Note: Inline boxes can also be split into several fragments within the same line box due to bidirectional text processing. See [CSS-WRITING-MODES-3].

Line boxes are stacked as the direct contents of the block container box in the block flow direction and aligned within this container as specified by align-content [css-align-3]. Thus, an inline formatting context consists of a stack of line boxes. Line boxes are stacked with no separation (except as specified elsewhere, e.g. for float clearance) and they never overlap.

In general, the line-left edge of a line box touches the line-left edge of its containing block and the line-right edge touches the line-right edge of its containing block, and thus the logical width of a line box is equal to the inner logical width of its containing block (i.e. the block container’s content box).

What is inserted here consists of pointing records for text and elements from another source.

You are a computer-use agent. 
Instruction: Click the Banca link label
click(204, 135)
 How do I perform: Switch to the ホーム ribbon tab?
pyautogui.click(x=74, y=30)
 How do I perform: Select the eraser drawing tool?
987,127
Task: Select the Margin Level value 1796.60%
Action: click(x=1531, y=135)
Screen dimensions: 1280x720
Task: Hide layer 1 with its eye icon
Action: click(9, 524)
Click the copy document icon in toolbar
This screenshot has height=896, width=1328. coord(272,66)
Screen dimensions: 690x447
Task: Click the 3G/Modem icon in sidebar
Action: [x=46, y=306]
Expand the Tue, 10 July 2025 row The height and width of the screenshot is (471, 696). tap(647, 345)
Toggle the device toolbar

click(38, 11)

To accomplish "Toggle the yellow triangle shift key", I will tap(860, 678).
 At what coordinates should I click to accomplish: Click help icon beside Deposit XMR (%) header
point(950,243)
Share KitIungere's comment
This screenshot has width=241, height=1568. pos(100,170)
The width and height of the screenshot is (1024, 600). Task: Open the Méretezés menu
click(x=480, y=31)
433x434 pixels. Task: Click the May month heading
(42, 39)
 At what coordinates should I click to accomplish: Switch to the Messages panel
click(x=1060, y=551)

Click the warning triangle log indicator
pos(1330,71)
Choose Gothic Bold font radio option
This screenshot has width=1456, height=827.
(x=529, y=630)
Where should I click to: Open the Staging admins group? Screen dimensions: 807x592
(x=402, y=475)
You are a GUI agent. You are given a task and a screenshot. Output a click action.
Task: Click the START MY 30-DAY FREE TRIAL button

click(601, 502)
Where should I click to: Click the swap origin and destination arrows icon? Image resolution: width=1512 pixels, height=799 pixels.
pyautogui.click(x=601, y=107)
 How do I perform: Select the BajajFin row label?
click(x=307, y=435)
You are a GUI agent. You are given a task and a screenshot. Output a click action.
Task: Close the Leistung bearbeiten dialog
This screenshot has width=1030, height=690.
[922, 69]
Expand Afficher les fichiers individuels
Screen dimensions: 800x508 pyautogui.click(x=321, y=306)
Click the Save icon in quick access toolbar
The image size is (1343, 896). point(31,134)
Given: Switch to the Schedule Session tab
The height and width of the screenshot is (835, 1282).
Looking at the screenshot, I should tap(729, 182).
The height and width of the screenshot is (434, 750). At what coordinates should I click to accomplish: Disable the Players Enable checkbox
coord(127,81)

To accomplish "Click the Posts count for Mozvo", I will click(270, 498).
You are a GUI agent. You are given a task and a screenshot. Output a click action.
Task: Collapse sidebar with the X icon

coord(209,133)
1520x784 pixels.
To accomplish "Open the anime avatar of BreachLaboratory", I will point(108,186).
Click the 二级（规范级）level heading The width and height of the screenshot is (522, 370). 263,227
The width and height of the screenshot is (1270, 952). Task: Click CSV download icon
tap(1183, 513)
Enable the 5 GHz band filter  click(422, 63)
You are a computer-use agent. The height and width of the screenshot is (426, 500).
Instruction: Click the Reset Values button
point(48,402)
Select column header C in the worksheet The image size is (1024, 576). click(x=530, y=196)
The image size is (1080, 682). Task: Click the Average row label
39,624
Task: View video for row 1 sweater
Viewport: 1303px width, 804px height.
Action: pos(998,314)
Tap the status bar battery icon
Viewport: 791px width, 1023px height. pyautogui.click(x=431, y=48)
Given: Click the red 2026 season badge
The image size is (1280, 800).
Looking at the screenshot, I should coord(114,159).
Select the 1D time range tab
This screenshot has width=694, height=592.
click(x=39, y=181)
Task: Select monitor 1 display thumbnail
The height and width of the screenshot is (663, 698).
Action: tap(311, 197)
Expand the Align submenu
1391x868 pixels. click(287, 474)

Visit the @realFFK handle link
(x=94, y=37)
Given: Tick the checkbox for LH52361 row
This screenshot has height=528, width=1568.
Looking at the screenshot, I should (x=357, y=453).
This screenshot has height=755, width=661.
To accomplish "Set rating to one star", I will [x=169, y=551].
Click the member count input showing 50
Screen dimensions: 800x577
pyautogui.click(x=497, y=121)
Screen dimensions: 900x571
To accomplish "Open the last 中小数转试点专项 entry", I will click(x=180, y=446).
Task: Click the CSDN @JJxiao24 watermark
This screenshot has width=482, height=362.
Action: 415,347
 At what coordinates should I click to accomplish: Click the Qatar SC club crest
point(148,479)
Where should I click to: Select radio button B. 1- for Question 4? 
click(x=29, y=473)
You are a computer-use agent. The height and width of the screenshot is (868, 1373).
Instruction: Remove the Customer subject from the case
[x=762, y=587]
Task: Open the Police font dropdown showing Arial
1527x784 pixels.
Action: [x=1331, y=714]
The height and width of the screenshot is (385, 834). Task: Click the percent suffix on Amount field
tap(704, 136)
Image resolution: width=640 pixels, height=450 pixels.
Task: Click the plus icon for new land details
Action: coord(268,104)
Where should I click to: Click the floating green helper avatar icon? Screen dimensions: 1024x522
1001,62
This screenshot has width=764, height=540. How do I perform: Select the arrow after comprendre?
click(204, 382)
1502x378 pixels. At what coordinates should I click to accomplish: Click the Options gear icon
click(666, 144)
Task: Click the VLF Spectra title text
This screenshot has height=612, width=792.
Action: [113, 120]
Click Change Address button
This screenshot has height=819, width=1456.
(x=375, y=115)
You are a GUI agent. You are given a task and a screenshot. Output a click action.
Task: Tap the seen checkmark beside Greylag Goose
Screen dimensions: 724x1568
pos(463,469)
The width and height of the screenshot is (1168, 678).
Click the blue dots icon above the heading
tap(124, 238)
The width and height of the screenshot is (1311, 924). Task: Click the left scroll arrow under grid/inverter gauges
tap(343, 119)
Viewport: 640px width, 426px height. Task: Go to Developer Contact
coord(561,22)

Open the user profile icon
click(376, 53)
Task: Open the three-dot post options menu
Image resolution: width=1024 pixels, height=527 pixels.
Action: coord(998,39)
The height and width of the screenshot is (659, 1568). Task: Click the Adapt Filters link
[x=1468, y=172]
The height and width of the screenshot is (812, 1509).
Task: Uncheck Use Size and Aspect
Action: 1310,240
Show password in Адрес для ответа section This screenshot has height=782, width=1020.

However, floating boxes or initial letter boxes can come between the containing block edge and the line box edge, reducing space available to, and thus the logical width, of any such impacted line boxes. (See CSS2§9.4.2/CSS2§9.5 and § 5 Initial Letters.)

Within the line box, inline-level boxes can be aligned along the block axis in different ways: their over or under edges can be aligned, or the baselines of text within them can be aligned. See vertical-align and its longhands. The logical height of a line box is fitted to its contents by the rules given in § 3.4 Line Sizing Containment: the line-sizing property.

Line boxes that contain no text, no preserved white space, no inline boxes with non-zero margins, padding, or borders, and no other in-flow content (such as atomic inlines or ruby annotations), and do not end with a preserved newline must be treated as zero-height line boxes for the purposes of determining the positions of any elements inside of them (such as absolutely positioned boxes), and must be treated as not existing for any other purpose (such as collapsing margins).